* Problem to solve *
Search the listing below for the word "entry" and copy each line where it appears.
========================
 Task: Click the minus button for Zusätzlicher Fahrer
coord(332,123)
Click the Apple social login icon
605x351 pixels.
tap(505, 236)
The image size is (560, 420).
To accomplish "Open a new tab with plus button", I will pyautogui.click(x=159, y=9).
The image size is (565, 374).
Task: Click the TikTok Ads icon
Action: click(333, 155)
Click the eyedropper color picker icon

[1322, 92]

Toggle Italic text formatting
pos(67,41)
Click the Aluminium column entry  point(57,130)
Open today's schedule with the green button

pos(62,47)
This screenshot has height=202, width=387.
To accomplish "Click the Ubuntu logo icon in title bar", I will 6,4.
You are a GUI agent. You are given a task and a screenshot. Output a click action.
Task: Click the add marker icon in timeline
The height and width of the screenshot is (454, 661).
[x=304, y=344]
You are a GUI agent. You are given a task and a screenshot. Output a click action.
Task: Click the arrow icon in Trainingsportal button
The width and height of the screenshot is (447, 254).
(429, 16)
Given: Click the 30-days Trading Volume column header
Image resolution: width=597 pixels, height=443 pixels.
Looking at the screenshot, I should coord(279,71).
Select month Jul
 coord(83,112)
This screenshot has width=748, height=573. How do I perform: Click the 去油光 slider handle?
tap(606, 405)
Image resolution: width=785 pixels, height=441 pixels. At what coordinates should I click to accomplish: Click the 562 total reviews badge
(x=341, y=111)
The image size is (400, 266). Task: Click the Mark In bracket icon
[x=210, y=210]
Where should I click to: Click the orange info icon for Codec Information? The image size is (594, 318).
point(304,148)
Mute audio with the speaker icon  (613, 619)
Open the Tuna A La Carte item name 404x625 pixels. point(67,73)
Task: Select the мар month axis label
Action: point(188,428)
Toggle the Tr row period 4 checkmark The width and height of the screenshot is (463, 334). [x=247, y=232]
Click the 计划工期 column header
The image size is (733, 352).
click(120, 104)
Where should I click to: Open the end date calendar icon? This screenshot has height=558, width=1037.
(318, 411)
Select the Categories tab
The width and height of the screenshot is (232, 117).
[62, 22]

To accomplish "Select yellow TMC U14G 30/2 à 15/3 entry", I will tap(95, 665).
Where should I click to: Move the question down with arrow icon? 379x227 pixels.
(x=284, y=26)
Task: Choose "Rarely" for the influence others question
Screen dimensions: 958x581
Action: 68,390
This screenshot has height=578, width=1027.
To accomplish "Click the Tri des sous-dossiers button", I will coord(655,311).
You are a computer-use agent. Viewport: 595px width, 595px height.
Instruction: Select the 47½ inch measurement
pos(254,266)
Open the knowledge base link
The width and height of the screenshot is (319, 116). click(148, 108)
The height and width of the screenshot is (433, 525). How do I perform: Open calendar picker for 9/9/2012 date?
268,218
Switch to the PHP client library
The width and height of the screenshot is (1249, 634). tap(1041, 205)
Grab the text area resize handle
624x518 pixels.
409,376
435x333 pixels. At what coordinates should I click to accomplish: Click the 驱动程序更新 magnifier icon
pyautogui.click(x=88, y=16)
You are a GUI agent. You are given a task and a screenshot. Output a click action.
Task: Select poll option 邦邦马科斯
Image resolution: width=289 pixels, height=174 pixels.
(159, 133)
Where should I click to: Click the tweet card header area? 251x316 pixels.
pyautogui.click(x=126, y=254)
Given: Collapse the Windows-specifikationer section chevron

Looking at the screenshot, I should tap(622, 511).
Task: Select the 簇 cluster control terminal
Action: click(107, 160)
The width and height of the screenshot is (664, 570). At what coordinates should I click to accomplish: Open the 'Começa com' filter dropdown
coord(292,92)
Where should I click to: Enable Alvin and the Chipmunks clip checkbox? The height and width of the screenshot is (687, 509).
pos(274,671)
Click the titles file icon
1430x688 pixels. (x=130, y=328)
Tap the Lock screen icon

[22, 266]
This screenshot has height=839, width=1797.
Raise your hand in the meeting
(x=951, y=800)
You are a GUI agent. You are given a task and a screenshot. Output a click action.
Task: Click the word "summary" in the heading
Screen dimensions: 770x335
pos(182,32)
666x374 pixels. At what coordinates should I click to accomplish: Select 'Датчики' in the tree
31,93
========================
* Written solution *
Click the Aluminium column entry  point(57,130)
To accomplish "Select yellow TMC U14G 30/2 à 15/3 entry", I will tap(95, 665).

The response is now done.